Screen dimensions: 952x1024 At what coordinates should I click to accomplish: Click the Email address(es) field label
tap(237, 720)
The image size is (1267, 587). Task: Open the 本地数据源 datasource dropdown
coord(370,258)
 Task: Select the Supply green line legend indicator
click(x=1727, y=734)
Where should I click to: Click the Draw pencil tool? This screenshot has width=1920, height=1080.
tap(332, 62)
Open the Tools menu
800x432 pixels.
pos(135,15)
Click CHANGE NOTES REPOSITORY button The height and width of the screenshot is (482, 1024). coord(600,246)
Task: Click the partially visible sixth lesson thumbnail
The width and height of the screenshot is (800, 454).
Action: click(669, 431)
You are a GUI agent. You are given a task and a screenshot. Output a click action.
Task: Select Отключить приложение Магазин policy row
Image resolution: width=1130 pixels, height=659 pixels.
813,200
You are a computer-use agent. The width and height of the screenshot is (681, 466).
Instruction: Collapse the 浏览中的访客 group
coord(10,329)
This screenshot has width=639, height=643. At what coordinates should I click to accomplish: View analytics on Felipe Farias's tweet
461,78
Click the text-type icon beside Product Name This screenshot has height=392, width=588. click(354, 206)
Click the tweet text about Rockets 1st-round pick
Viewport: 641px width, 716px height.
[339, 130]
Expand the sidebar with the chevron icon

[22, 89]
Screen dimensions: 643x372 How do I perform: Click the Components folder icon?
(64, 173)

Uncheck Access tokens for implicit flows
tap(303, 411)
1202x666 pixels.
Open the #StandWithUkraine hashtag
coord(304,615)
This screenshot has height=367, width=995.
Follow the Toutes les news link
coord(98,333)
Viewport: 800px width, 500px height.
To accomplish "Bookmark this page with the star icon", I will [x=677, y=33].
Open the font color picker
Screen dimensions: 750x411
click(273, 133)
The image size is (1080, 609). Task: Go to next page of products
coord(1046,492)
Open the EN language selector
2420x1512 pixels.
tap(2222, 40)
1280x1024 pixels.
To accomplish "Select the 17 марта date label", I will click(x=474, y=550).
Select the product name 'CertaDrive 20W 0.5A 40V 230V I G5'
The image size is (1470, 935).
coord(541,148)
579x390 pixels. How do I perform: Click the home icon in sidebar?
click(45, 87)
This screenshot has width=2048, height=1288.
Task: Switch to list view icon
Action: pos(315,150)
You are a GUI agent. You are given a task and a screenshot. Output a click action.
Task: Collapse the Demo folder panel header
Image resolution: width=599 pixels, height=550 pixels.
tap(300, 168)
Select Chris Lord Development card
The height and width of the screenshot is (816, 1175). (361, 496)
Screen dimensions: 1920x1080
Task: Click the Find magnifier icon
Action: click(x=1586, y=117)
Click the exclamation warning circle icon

****************************************

__WHAT IS BEING ASKED__. Can you repeat all the entries above with "GUI agent" renamed to "interface agent" and everything else left unchanged?

__WRITTEN RESPONSE__.
Screen dimensions: 952x1024 At what coordinates should I click to accomplish: Click the Email address(es) field label
tap(237, 720)
The image size is (1267, 587). Task: Open the 本地数据源 datasource dropdown
coord(370,258)
 Task: Select the Supply green line legend indicator
click(x=1727, y=734)
Where should I click to: Click the Draw pencil tool? This screenshot has width=1920, height=1080.
tap(332, 62)
Open the Tools menu
800x432 pixels.
pos(135,15)
Click CHANGE NOTES REPOSITORY button The height and width of the screenshot is (482, 1024). coord(600,246)
Task: Click the partially visible sixth lesson thumbnail
The width and height of the screenshot is (800, 454).
Action: click(669, 431)
You are a interface agent. You are given a task and a screenshot. Output a click action.
Task: Select Отключить приложение Магазин policy row
Image resolution: width=1130 pixels, height=659 pixels.
813,200
You are a computer-use agent. The width and height of the screenshot is (681, 466).
Instruction: Collapse the 浏览中的访客 group
coord(10,329)
This screenshot has width=639, height=643. At what coordinates should I click to accomplish: View analytics on Felipe Farias's tweet
461,78
Click the text-type icon beside Product Name This screenshot has height=392, width=588. click(354, 206)
Click the tweet text about Rockets 1st-round pick
Viewport: 641px width, 716px height.
[339, 130]
Expand the sidebar with the chevron icon

[22, 89]
Screen dimensions: 643x372 How do I perform: Click the Components folder icon?
(64, 173)

Uncheck Access tokens for implicit flows
tap(303, 411)
1202x666 pixels.
Open the #StandWithUkraine hashtag
coord(304,615)
This screenshot has height=367, width=995.
Follow the Toutes les news link
coord(98,333)
Viewport: 800px width, 500px height.
To accomplish "Bookmark this page with the star icon", I will [x=677, y=33].
Open the font color picker
Screen dimensions: 750x411
click(273, 133)
The image size is (1080, 609). Task: Go to next page of products
coord(1046,492)
Open the EN language selector
2420x1512 pixels.
tap(2222, 40)
1280x1024 pixels.
To accomplish "Select the 17 марта date label", I will click(x=474, y=550).
Select the product name 'CertaDrive 20W 0.5A 40V 230V I G5'
The image size is (1470, 935).
coord(541,148)
579x390 pixels. How do I perform: Click the home icon in sidebar?
click(45, 87)
This screenshot has width=2048, height=1288.
Task: Switch to list view icon
Action: pos(315,150)
You are a interface agent. You are given a task and a screenshot. Output a click action.
Task: Collapse the Demo folder panel header
Image resolution: width=599 pixels, height=550 pixels.
tap(300, 168)
Select Chris Lord Development card
The height and width of the screenshot is (816, 1175). (361, 496)
Screen dimensions: 1920x1080
Task: Click the Find magnifier icon
Action: click(x=1586, y=117)
Click the exclamation warning circle icon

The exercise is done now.